I've been going back and forth myself. I had picked the Rikon and I even went into Woodcraft to buy one on the last day of this most recent sale and someone had gotten it 20 minutes before me. So I started comparing the Rikon 10-324 to the Laguna 14BX. It wasn't even close. The sales guys said go with the Rikon as they sell more, but I really wanted that foot brake so I think I might get the BX after saving more. I went in today and chatted with my sales guy I know well. He said they use the Laguna in the back and everyone loves it. The thing that kind of bugs me about the Rikon is that fence and how it hits the miter slot when you move it. You have to lift it up. I know..stupid thing, but there is something about a smooth gliding fence. Keep saving is what my plan is.


----------



## Wilt191 (Jan 12, 2011)

Minnesotawood, your concern on the Rikon 10-326 fence is no longer a concern. The saw ships with an instruction addendum and a reconfigured HDPE add-on on the fence bottom at the far end of the fence away from the rail. I have not spent enough time with the saw to offer a valid revue other than I have not had any issues or regrets in the 2 months since I have purchased it. Adjustability of fence, table and guides are all simple and accurate. So far, so good.


----------



## Carloz (Oct 12, 2016)

If your life is not complicated enough yet look at JET 14" DELUXE PRO, they have 10% quite regularly


----------



## Putttn (Feb 29, 2012)

Well I've had my Rikon for a couple of months now and I love it. The price got down to under $800 so that made it even sweeter. My local Woodcraft swear by the 326 and so does another local tool dealer. Both sell Laguna. Never used the Laguna but the 326 is so great to use I can't see wanting to have to fuss with ceramic Guides. These guides are so easy to set it's ridiculous. Nice to see Rikon step up heir game and fix the little problems they had with the 324.


----------



## dhar (Apr 28, 2015)

I just wanted to circle back to this thread after using my bandsaw now for a month.

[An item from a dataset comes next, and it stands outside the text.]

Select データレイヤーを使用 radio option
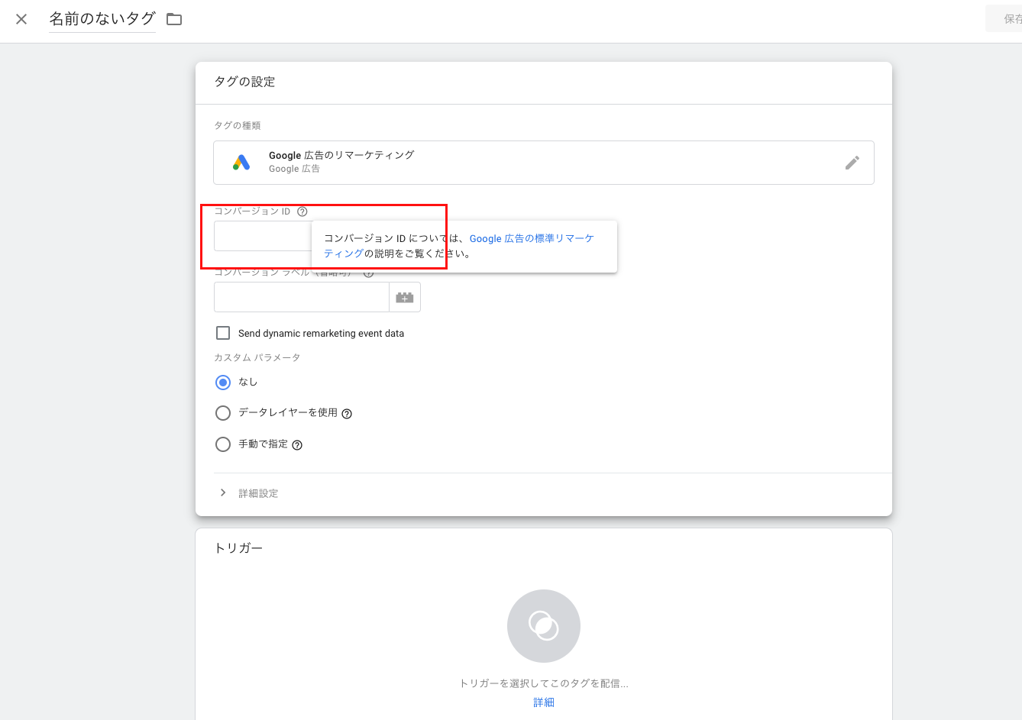This screenshot has height=720, width=1022. coord(223,413)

Overall review, I absolutely love it. I followed the youtube videos on how to set it up. The assembly went smoothly and I was able to do it without a helping hand.

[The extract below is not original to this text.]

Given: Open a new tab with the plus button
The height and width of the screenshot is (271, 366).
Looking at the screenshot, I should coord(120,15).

Maybe I just got a good piece, but so far there have been no issues with the saw. It passed the nickel test the day I set it up. It runs super smooth and dust collection is awesome.

As of right now, I have nothing to complain about and am very happy with my purchase. I will certainly post back here in the event I start having issues.

For now, I'll give this saw a 5/5


----------



## TaySC (Jun 27, 2017)

I know this is an old thread, but I'm having this same basic internal debate.

Whether to wait and get the Rikon 10-326 when they have a sell or to get the Laguna 14/12 while Rocker is having a 10% of Laguna Tools sale.

Decisions, decisions…..

Is the Laguna worth $150 more than the Rikon? By the time I get the mobile base, the Laguna would actually be more like $300 more.


----------



## dhar (Apr 28, 2015)

Tay,

I ended up going with the Laguna - and I absolutely love it. That being said, you won't go wrong with either. My friend bought the Rikon and he loves it. Although it's a lot of money, my two cents would be to not stress too much about it. You will be happy with both.


----------



## ArtMann (Mar 1, 2016)

I own an older 14 inch Rikon and the Laguna 14/12. I agree with you. Both are good.


----------



## TaySC (Jun 27, 2017)

Now the Grizzly G0513ANV - 17", 2 HP bandsaw is one sale for $100 off. The shipping is $109, but the total would only be $934. Where does this Grizzly stand in comparison to the 2 bandsaws previously discussed?


----------



## AZWoody (Jan 18, 2015)

> Now the Grizzly G0513ANV - 17", 2 HP bandsaw is one sale for $100 off. The shipping is $109, but the total would only be $934. Where does this Grizzly stand in comparison to the 2 bandsaws previously discussed?
> 
> - TaySC


I had that saw and loved it. Only reason I sold it was because I picked up a 36" Tannewitz and couldn't justify taking up the additional floor space. I use my bandsaw more than any other tool in the shop. 
If I had to get another bandsaw, it would more than likely be a Grizzly.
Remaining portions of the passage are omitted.